Step 7: Put your jigsaw into storage and clean your workbench
As soon as you have finished your project, detach your finger from your jigsaw´s power switch and allow the blade to become completely stationary. Further, unplug it from the electric socket or disconnect the battery as per the model of your jigsaw.
Then ensure you store your jigsaw appropriately and far from the reach of children and other unauthorized people. Finally, clean up your work area by gathering particles, dust, and remains that were spread all over during the cutting process.

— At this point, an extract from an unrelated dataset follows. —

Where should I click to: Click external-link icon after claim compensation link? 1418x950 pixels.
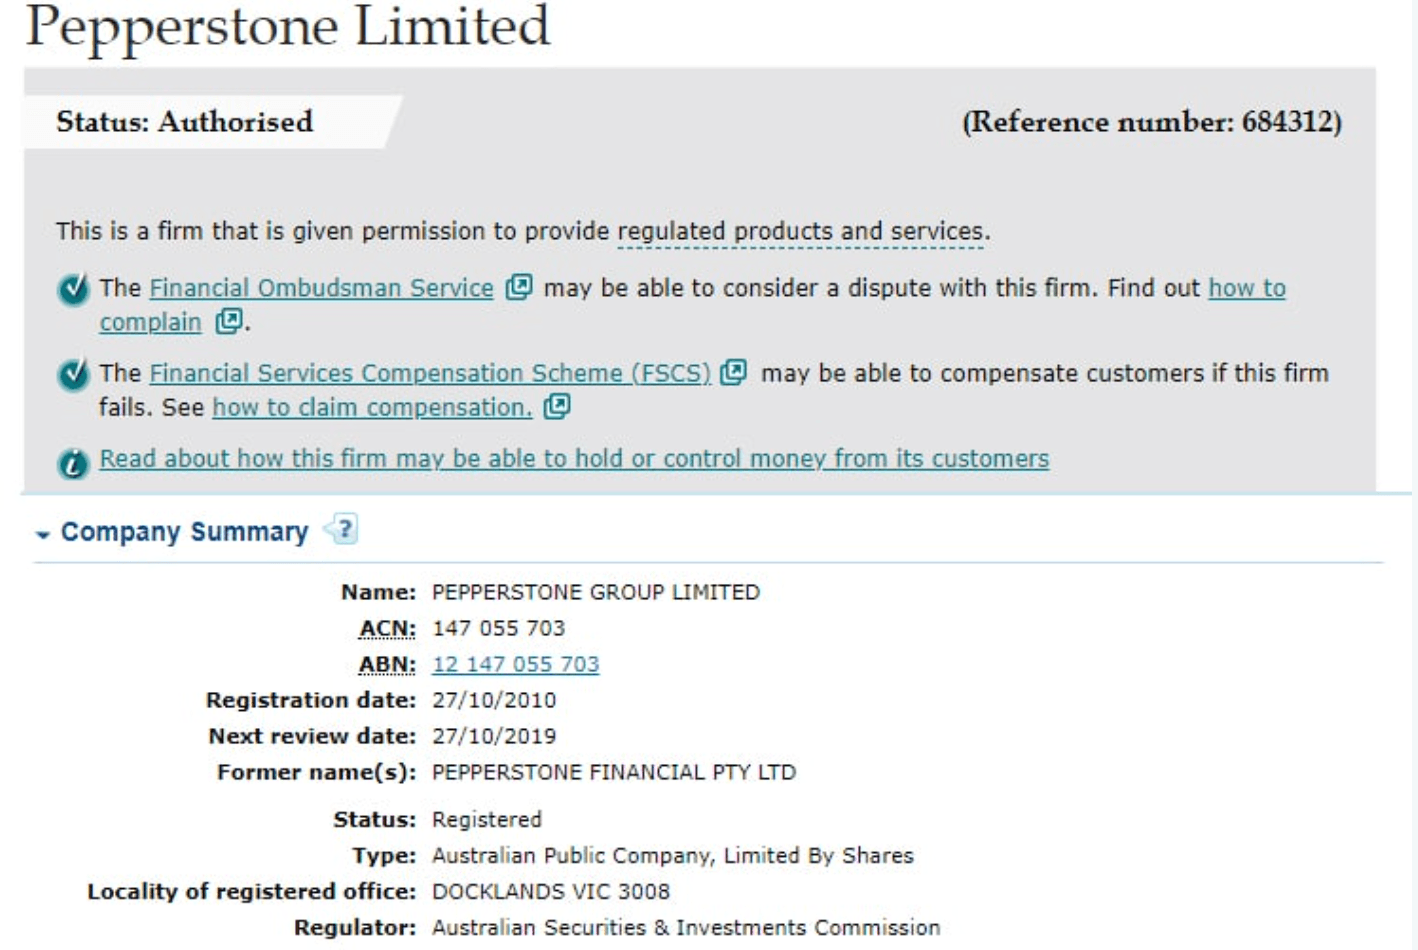point(556,407)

Power tools, especially jigsaws, are perfect tools suited to enable you to make various types of cuts like curves or straight lines on different materials such as metals, wood, laminate, and plywood. Additionally, jigsaws usually are safer to use as compared with other types of saws. In this article on "How to Use Jigsaw" , Despite their safety, you must observe safety measures accordingly.Markedly, to achieve excellent outcomes, you need to utilize the right blades, and jigsaw settings like speed and orbital rate. Don’t forget that jigsaws are meant for a less detailed purpose and aren’t suitable for heavy-duty work. Therefore, to ensure your safety and maintain your jigsaw, use your jigsaw only for materials with a thickness of 1 inch and below.